We constructed individual 4 Kb insert PacBio-LITS libraries for personal genomes of these three PTLS cases using the custom SMS/PTLS probe set described above. Data analysis revealed that approximately 60-70% of aligned reads mapped to the target region and the mean mapped subread length reached ~1.4-1.9 Kb (Additional file 3: Table S1). Breakpoint analysis using the in-house developed bioinformatic PBHoney tool [30] identified both the known (junction 1) and previously undetermined (junction 2) breakpoint junctions in these three patients (Method; Additional file 4: Table S2), mapping the known breakpoints to within the relevant Alu elements [19,23]. Identification of the known variants validated the PacBio-LITS method for CGR breakpoint discovery. Due to the ~15% error rate in single-pass sequences, the precise nucleotide-resolution of the novel junctions required further validation. Designing PCR primers based upon the PacBio results allowed for Sanger confirmation of the junctions and base pair level resolution of the three novel (2 to 2) junctions (Figure 3a, 3b).

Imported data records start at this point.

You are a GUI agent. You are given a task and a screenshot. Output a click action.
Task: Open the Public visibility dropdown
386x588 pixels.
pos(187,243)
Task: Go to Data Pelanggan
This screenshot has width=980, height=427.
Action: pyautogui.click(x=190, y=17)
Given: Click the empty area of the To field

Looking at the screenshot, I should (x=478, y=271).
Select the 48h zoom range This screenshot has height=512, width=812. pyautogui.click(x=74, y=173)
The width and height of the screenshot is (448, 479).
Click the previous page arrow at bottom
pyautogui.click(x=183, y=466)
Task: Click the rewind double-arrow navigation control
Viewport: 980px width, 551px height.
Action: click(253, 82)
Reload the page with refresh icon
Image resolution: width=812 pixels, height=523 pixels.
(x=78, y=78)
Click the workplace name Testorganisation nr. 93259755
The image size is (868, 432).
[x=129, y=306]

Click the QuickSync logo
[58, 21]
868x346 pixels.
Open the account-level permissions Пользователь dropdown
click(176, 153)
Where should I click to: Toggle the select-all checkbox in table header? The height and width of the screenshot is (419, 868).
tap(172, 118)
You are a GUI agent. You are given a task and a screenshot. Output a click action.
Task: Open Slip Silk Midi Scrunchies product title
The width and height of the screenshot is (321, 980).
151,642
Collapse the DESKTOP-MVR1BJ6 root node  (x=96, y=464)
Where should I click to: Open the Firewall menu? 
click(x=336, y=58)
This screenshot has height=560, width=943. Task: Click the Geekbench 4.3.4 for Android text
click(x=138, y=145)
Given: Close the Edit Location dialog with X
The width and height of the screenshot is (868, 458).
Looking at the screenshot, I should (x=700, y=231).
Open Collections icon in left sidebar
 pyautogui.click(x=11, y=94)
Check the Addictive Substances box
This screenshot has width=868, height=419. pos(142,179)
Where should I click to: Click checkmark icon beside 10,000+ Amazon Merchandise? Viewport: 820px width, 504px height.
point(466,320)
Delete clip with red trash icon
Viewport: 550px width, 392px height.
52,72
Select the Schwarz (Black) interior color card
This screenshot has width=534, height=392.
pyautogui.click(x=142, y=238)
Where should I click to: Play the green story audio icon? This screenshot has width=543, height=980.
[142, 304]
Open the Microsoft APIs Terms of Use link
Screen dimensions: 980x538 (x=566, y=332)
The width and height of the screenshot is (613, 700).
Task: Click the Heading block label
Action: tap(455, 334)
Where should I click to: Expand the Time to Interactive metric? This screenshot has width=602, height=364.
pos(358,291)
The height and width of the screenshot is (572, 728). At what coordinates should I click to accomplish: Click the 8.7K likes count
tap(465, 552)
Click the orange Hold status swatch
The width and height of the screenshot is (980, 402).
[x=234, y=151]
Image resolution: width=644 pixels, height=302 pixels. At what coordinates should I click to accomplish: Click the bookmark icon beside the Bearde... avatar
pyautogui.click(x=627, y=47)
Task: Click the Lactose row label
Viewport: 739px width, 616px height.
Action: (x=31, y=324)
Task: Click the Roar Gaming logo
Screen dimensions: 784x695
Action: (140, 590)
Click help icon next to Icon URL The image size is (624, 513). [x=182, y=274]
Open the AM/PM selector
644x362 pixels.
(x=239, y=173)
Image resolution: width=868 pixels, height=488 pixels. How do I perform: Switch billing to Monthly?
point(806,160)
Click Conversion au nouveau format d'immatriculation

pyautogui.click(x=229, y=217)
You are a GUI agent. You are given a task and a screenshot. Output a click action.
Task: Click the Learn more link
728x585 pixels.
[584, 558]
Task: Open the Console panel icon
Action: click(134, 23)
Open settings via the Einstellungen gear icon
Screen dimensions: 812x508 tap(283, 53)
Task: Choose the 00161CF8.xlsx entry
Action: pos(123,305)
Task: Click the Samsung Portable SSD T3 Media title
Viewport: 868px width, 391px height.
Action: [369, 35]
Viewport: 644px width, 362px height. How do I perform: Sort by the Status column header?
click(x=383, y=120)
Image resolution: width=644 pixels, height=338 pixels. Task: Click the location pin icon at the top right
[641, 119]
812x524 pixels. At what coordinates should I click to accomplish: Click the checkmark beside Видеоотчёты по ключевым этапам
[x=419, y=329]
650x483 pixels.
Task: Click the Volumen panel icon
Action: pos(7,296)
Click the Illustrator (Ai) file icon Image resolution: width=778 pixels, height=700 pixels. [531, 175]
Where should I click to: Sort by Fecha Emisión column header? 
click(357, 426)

The novel breakpoints identified by PacBio-LITS are depicted in Figure 3b. One base pair of microhomology was present at the LCR-mediated inversion rearrangement in BAB2714. The BAB2695 sample contained a second Alu-Alu mediated event, resulting in a chimera between an AluSx and an AluY with 6 bp of microhomology at the junction. In BAB3793, the identified junction represented an inversion, and was a complex event involving two template switches with two and three base pairs of microhomology. The extent of microhomology detected at the junctions in these three PTLS patients suggests replicative mechanisms underlie the formation of the breakpoints [12,23,27-29].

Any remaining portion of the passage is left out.